> **Input data**:
::::

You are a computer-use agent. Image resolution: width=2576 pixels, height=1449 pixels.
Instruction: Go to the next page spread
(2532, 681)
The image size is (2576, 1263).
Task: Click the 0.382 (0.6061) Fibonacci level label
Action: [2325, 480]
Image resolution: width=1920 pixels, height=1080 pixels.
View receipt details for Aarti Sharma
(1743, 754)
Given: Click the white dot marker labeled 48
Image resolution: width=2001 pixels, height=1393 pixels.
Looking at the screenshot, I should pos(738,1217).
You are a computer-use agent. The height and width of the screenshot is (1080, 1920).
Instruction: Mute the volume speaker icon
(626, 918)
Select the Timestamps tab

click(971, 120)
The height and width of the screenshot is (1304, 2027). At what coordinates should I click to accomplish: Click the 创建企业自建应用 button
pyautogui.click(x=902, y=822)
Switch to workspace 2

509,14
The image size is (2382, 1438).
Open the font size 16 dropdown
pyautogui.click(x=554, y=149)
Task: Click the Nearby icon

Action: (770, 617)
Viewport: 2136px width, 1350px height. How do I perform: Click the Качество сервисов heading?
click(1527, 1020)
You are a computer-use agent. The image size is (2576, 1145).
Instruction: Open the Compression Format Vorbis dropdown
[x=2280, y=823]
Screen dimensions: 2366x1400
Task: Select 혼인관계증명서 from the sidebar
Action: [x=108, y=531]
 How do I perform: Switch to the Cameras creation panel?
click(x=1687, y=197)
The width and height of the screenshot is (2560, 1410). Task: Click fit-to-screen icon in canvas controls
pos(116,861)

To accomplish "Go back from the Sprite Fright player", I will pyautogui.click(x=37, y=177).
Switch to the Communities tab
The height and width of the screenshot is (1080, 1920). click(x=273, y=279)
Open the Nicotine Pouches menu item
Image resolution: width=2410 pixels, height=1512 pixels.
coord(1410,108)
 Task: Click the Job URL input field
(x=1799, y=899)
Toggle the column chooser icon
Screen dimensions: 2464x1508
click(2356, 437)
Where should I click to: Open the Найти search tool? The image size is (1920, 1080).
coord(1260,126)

::::

> **Description of the task**: Send back the whole listing above exactly, please.

> **The answer**:
You are a computer-use agent. Image resolution: width=2576 pixels, height=1449 pixels.
Instruction: Go to the next page spread
(2532, 681)
The image size is (2576, 1263).
Task: Click the 0.382 (0.6061) Fibonacci level label
Action: [2325, 480]
Image resolution: width=1920 pixels, height=1080 pixels.
View receipt details for Aarti Sharma
(1743, 754)
Given: Click the white dot marker labeled 48
Image resolution: width=2001 pixels, height=1393 pixels.
Looking at the screenshot, I should pos(738,1217).
You are a computer-use agent. The height and width of the screenshot is (1080, 1920).
Instruction: Mute the volume speaker icon
(626, 918)
Select the Timestamps tab

click(971, 120)
The height and width of the screenshot is (1304, 2027). At what coordinates should I click to accomplish: Click the 创建企业自建应用 button
pyautogui.click(x=902, y=822)
Switch to workspace 2

509,14
The image size is (2382, 1438).
Open the font size 16 dropdown
pyautogui.click(x=554, y=149)
Task: Click the Nearby icon

Action: (770, 617)
Viewport: 2136px width, 1350px height. How do I perform: Click the Качество сервисов heading?
click(1527, 1020)
You are a computer-use agent. The image size is (2576, 1145).
Instruction: Open the Compression Format Vorbis dropdown
[x=2280, y=823]
Screen dimensions: 2366x1400
Task: Select 혼인관계증명서 from the sidebar
Action: [x=108, y=531]
 How do I perform: Switch to the Cameras creation panel?
click(x=1687, y=197)
The width and height of the screenshot is (2560, 1410). Task: Click fit-to-screen icon in canvas controls
pos(116,861)

To accomplish "Go back from the Sprite Fright player", I will pyautogui.click(x=37, y=177).
Switch to the Communities tab
The height and width of the screenshot is (1080, 1920). click(x=273, y=279)
Open the Nicotine Pouches menu item
Image resolution: width=2410 pixels, height=1512 pixels.
coord(1410,108)
 Task: Click the Job URL input field
(x=1799, y=899)
Toggle the column chooser icon
Screen dimensions: 2464x1508
click(2356, 437)
Where should I click to: Open the Найти search tool? The image size is (1920, 1080).
coord(1260,126)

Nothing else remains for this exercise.